The majority has placed great emphasis on the fact that three of IUS’s route salesmen were subsequently employed by TIL and that Mr. Smothers’ managerial services were available to TIL. Regardless of whether or not these facts enhanced TIL’s business, the fact remains that neither the route salesmen or Mr. Smothers’ services were transferred as assets from one corporation to another. After IUS ceased business its route salesmen were free to seek any employment they desired. Likewise, Mr. Smothers was never obligated to perform services for TIL. From these facts I cannot agree that there was a transfer of a continuing business. The majority imputes adverse tax consequences to IUS’s stockholders simply because TIL offered new employment to the route salesmen who were unemployed upon cessation of IUS’s business operations. The majority places future stockholders, in Mr. Smothers’ position, of choosing between unfavorable tax consequences and helping secure future employment to loyal and deserving employees whom otherwise would be unemployed.

Although the Internal Revenue Service has never questioned the bona fides of IUS’s liquidation, the majority has gone beyond the stipulated facts by characterizing the liquidation as a tax avoidance scam.

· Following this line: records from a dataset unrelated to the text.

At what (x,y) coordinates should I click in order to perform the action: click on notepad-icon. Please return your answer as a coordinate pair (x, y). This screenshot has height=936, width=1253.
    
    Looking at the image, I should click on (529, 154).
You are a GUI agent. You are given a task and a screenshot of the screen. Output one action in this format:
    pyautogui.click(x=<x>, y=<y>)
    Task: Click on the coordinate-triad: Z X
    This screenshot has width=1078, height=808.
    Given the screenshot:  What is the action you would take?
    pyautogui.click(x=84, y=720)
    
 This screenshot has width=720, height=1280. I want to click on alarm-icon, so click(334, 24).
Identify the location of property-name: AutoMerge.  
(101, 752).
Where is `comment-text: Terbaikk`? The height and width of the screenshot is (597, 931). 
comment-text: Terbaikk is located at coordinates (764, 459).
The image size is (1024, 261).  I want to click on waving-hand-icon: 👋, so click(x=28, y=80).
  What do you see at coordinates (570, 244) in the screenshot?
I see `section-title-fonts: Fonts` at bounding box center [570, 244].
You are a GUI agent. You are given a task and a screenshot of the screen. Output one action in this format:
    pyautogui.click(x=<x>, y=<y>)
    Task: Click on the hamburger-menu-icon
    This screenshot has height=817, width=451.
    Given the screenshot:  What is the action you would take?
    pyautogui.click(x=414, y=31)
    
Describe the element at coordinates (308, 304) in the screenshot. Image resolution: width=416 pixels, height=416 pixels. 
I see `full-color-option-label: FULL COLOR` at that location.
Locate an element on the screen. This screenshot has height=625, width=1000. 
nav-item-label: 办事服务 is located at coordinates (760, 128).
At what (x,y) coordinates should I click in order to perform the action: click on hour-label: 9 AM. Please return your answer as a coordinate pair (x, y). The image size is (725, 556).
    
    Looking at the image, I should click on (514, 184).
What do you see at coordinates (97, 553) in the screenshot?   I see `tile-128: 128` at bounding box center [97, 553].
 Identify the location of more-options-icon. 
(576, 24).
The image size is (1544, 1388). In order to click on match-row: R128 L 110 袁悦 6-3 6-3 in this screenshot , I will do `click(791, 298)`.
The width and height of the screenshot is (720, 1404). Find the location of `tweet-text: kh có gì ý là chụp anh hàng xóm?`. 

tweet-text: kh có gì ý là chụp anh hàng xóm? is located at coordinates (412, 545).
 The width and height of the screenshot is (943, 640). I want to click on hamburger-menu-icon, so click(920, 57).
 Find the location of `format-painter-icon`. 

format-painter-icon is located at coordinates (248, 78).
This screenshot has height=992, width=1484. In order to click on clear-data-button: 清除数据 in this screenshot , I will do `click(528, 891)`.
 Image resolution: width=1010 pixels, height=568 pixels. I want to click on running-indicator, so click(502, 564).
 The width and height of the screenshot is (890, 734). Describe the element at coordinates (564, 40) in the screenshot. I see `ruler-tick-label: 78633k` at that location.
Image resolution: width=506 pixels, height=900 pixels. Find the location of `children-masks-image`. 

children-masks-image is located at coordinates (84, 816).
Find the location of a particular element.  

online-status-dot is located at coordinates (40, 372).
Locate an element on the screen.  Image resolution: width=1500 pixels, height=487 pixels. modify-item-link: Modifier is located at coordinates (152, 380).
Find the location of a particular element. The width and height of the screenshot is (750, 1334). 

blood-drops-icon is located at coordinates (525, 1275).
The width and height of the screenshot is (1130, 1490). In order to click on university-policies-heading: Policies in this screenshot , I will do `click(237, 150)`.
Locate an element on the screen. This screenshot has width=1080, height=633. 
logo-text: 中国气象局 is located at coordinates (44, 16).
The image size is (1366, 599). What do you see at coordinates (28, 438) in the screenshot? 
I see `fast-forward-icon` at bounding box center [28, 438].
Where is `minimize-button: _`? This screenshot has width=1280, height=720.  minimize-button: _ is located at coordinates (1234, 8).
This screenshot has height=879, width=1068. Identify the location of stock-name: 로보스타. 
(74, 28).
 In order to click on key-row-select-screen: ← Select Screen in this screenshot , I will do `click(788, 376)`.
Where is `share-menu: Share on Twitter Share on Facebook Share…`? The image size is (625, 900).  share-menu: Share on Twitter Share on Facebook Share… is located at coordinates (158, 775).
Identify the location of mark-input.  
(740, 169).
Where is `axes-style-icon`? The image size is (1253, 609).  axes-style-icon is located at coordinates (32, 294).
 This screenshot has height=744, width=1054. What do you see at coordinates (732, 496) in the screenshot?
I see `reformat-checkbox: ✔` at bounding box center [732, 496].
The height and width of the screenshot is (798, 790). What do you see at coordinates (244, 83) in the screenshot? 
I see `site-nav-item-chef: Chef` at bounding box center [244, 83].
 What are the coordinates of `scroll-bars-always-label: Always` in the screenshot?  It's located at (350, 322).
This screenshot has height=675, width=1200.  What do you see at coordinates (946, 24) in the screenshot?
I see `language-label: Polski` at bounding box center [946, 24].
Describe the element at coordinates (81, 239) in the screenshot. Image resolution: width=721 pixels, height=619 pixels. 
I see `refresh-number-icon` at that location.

I simply cannot agree. After starting from scratch, Mr. Smothers worked for over a dozen years refraining from drawing salary in order that IUS could pay its taxes, employees and other operating expenses and in order for IUS to become a successful self-sustaining business enterprise. Mr. Smothers was successful but, now that he no longer could devote his service to IUS, his years of labor are now labeled by the majority as a mere “paper shuffle.” I do not share the majority’s attitude.

The reasons for my position can be more easily understood by a simple review of the bottom-line facts. After IUS began showing a profit and started accumulating a cash surplus, instead of immediately investing in a building or in other equipment for its operations, it continued its operations as before. Now, if IUS had purchased real *903property or depreciable personal property for its operations (instead of leasing as it had been) and had sold these properties pursuant to its plan of liquidation, certainly no argument would be made that the money initially invested in those properties should have been declared by IUS as dividends. However, instead of investing its accumulations, IUS simply put them in its bank account as the tax laws allow and presumably faced any tax consequences posed by such an accumulation.

After IUS ceased operations, was liquidated, and its assets distributed to its stockholders in exchange for their stock, the I.R.S. issued a deficiency, not because IUS was reorganized within the meaning of 26 U.S.C. § 368(a)(1)(D), but rather because the I.R.S. felt the accumulated earnings of IUS coupled with long-term capital gains rates applicable to the stock exchange provided an undesirable windfall to IUS’s stockholders. In essence, the I.R.S. sought to expand the “D reorganization” provisions, lessen the availability of long-term capital gains treatment to corporate stockholders, and totally ignore the purpose of the tax upon improperly accumulated surplus as provided in 26 U.S.C. § 531. The majority seeks to do equity for the I.R.S. position by “treating” the IUS liquidation as a “D reorganization.” I do not believe the taxpayers or the tax laws are served by upholding an I.R.S. deficiency for the sole purpose of “plugging loopholes.” The lesson to be learned from the majority’s opinion is clear — future corporations faced with similar circumstances need only invest their otherwise accumulated surplus in some method other than savings. In the process of liquidation they need sell whatever assets exist to third parties unrelated to their stockholders and their stockholders should make no effort to find future employment for the corporation’s employees.

It seems to me that in its attempt to “plug” a perceived “loophole,” the majority is giving this Court’s imprimatur to a variation of the same so-called “mockery” of the tax laws sought to be prevented by its opinion.

For these reasons, I respectfully dissent.